## [PROBLEM STATEMENT]
Go through the lines below. Copy those with "Download".

Dataset excerpts:
***
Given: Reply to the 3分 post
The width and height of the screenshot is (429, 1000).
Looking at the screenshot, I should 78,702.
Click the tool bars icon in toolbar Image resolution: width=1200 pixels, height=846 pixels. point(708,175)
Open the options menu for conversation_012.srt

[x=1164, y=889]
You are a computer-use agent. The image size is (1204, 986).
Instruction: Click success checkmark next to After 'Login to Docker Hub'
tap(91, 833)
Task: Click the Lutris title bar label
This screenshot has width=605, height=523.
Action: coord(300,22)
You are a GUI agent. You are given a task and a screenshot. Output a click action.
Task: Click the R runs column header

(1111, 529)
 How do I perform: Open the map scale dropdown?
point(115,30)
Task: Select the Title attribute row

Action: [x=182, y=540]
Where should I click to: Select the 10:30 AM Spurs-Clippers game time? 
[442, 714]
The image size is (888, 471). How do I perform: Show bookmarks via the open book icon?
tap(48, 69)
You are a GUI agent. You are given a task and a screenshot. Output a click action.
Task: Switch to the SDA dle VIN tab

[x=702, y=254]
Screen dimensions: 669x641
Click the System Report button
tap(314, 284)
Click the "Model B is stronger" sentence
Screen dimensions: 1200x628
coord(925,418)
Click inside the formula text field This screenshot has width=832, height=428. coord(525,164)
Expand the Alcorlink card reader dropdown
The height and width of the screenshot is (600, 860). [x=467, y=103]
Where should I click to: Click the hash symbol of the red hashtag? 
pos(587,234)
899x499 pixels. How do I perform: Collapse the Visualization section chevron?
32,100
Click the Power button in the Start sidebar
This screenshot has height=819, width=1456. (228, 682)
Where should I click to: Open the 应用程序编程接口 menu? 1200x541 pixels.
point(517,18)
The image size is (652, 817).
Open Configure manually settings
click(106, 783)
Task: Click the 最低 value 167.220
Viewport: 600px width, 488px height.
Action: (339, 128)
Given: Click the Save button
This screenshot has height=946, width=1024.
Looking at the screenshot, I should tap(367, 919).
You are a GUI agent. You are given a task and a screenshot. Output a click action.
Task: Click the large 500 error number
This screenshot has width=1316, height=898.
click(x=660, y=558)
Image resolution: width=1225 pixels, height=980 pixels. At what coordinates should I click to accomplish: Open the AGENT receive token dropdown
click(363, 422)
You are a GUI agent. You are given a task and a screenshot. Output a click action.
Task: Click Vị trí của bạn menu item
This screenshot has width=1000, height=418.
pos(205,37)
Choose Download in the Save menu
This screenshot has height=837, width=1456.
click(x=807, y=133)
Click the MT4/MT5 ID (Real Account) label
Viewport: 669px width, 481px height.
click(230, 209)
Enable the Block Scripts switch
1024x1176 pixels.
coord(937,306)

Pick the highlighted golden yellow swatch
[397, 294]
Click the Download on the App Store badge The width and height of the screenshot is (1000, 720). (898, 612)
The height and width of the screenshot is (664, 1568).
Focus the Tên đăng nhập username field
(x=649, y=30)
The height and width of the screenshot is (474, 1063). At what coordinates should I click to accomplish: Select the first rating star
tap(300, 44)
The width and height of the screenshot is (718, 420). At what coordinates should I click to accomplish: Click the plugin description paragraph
***
## [TASK RESPONSE]
Choose Download in the Save menu
Click the Download on the App Store badge The width and height of the screenshot is (1000, 720). (898, 612)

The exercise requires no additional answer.